#### WORK INSTRUCTION
Only a number is wanted: the count of lines in this listing that contain "size".

#### DATA TO USE
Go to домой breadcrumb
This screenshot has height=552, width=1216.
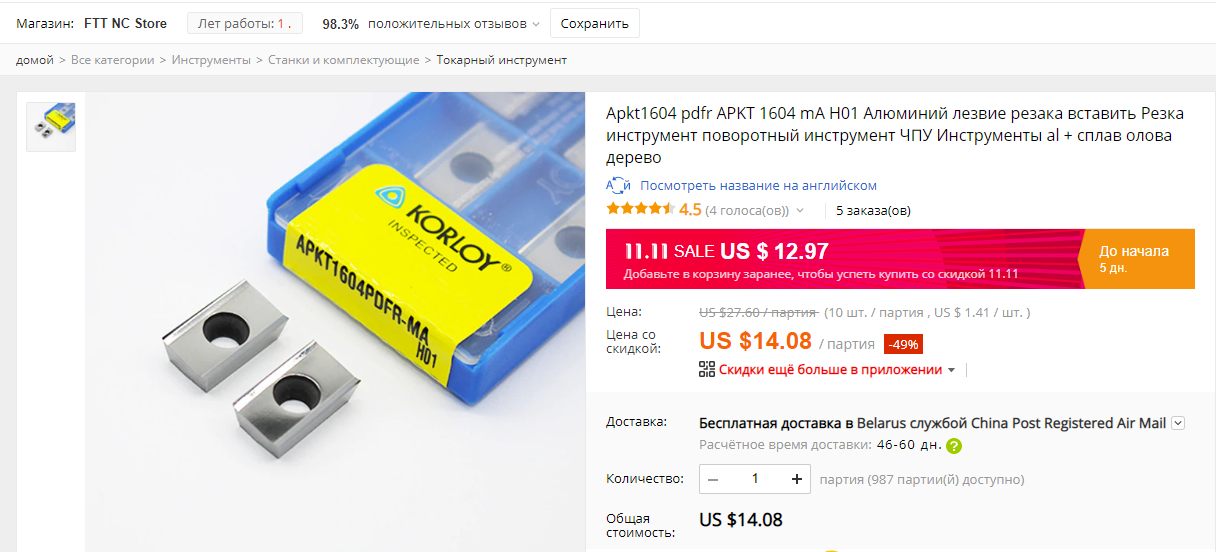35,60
* * *
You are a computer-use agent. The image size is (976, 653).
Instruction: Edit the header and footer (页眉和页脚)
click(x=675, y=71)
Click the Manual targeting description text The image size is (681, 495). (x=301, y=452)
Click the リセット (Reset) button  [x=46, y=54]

#### RESPONSE TO THE TASK
2